As I write this at ten at night, the streets are deserted and all the shops and restaurants closed. Last night these same streets had a steady stream of cars and people walking along the sidewalks. The hotel, tonight, has a guard armed with a shotgun circulating around the hotel.
We have this evening heard that all the schools and other buildings that will be used as polling places have been taken over by soldiers. We were called by one of the resistance activists to let us know that a community of campesinos faced 200 to 300 soldiers in the vicinity of their homes and there was fear that the group of more than 600 would be attacked. This was an area where the community was in a conflict over land last August. The man who claims to own the area also has links to the police and about half the soldiers are at his hacienda.

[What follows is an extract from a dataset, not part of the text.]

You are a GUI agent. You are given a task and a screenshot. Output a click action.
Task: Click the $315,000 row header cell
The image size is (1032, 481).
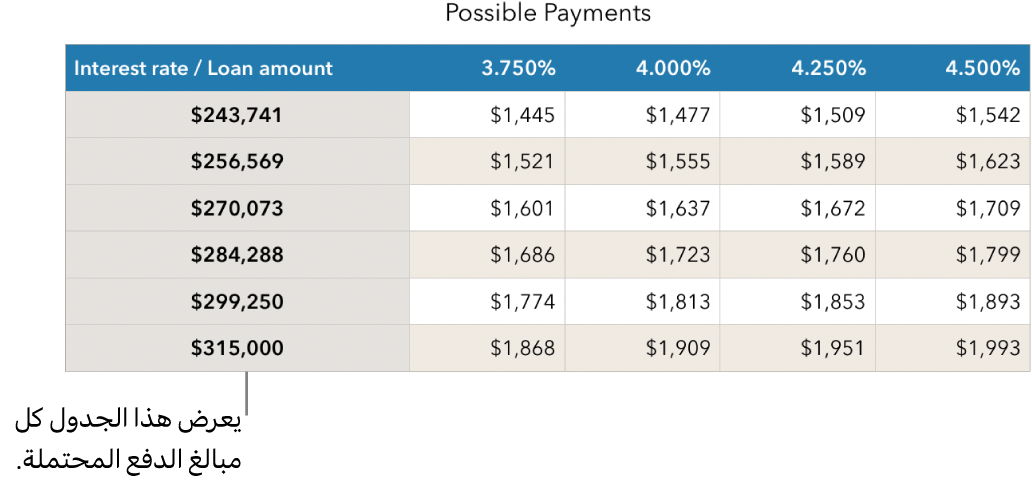coord(237,349)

The calls with this information were not a surprise, based on the briefing that we had in the morning. We were called because of the hope that we would be able to get information out and prevent an attack because the facts are known outside of the community.

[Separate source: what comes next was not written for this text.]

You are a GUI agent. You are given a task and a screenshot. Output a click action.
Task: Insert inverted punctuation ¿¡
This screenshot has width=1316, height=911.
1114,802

Alfredo Paz is the head of the resistance grouping of the six teacher unions that have been working together as a part of the resistance. He is also a representative from this region on the national committee of the Frente.

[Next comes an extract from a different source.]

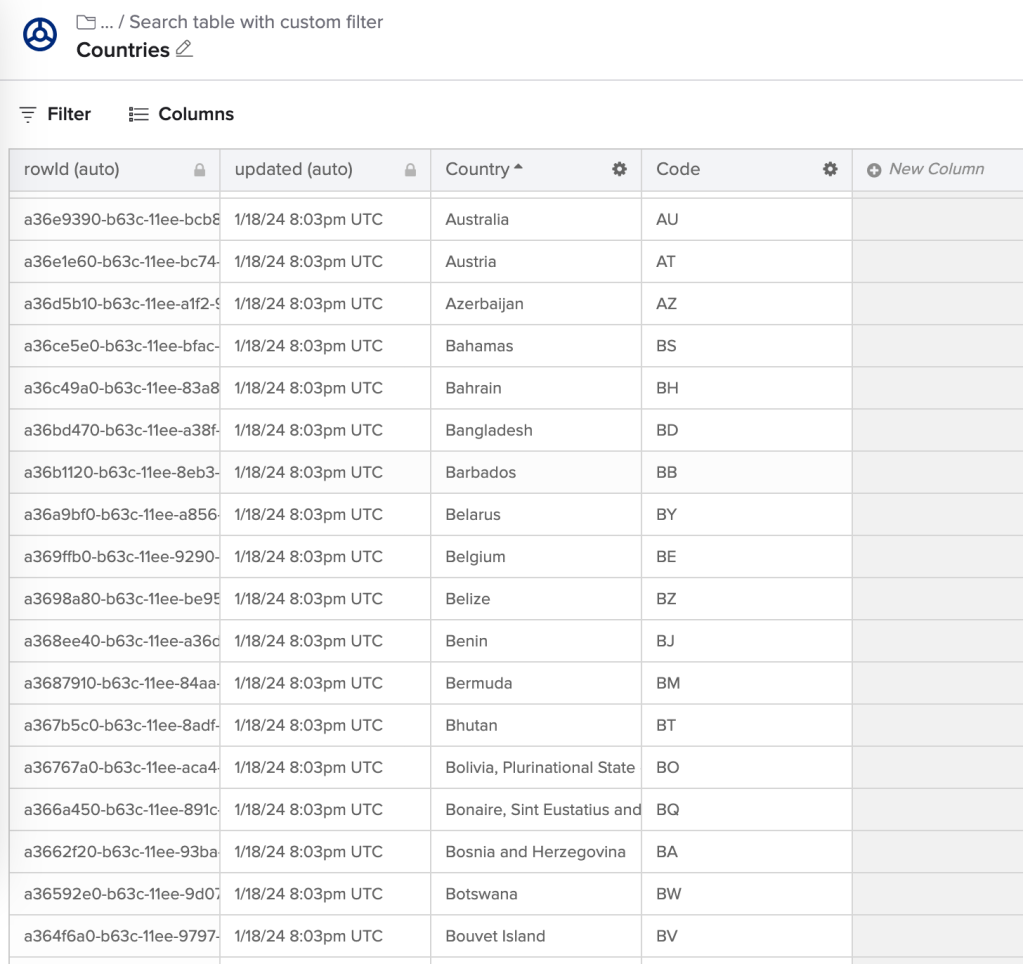Open the gear icon on the Country column
1023x964 pixels.
[620, 170]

Pablo Osorio is the secretary-general of the Union of Health Workers regional organization. He is the one who will be taking us around on Sunday, election day, tomorrow.
Alfredo started by telling us that many campesinos in the surrounding area are particularly under threat of military repression. In many of these communities, they will not allow the military to bring in ballot boxes and set up voting places.
In the town of Tacoa, teachers make up a significant element of the resistance. The leadership has been threatened, often by calls to the homes by the military. Alfredo was called by one of the chief officers and told that the military knew who to blame if there was trouble.
The Frente has been carrying out activities to reach people with the message not to vote, using posters, leaflets and graffiti. We saw some of the graffiti today, with the message being election no, constitution yes. One wall had on it a quote from a section of the existing constitution that says that citizens don’t have to follow the laws if they are made by people who have usurped power.
The resistance will be monitoring voting places. People who are not high profile and known as part of the resistance will be using cameras and video to document what has happened, after the "event," the term used instead of election because they consider it not to be a valid election.
We heard again that the resistance believes that there are 60 to 80 Colombians here whose role would be to carry out assassinations and then get out, if there are to be killings. Alfredo said some of them are staying at the very hotel where we are staying and where our discussions were taking place.
He told us that the paramilitaries are driving vehicles with no license plates. As we walked around the city in the afternoon, we saw a number of vehicles, mostly with blackedout windows that were without license plates. A police and military checkpoint by the central park was stopping all the cars to check them out. When vehicles with no license came by, they simply waved them on without stopping them.
The mainstream parties that have always shared power back and forth may commit fraud or create conflict between themselves. The military is primarily allied with the National Party. The voting officials are allies of the Liberals because the Liberals have been in power. Zayela was elected as a Liberal party candidate and the Liberals were in a position to name the electoral officials. A number of the Liberals have supported the resistance and withdrawn as candidates.
We asked about the situation of teachers and schools. Alfredo told us that usually the school year ends in October. However, some schools had stayed in session after the official closing date as an "act of rebellion" by parents and teachers about the conflict that had led the schools to be closed during the months of protests and turmoil.
The de facto government wanted the schools closed early, hoping that if teachers were on vacation that they would not be organizing against the coup.
Teachers have had trouble getting their pay. Four hundred teachers have not received pay since February, even before the coup. This was a result, Alfredo said, of the way the economic crisis has hit Honduras.
Negotiations between teachers and government are supposed to take place with an agreement reached before the end of each year. However, no negotiations have taken place since the coup.
The public schools have very poor infrastructure. In line with World Bank requirements, over the last decade most of the funding has gone to community schools that are locally set up. These are essentially charter schools. One aim of this approach is to weaken the collective strength of teachers.
As always, the discussion comes back in the end to the same resolution. There must be a new constitution and a constituent assembly to create it. This is in its essence a demand for a non-violent way of producing a more just society.
In education, this translates into a constitutional guarantee of education as a social right for all.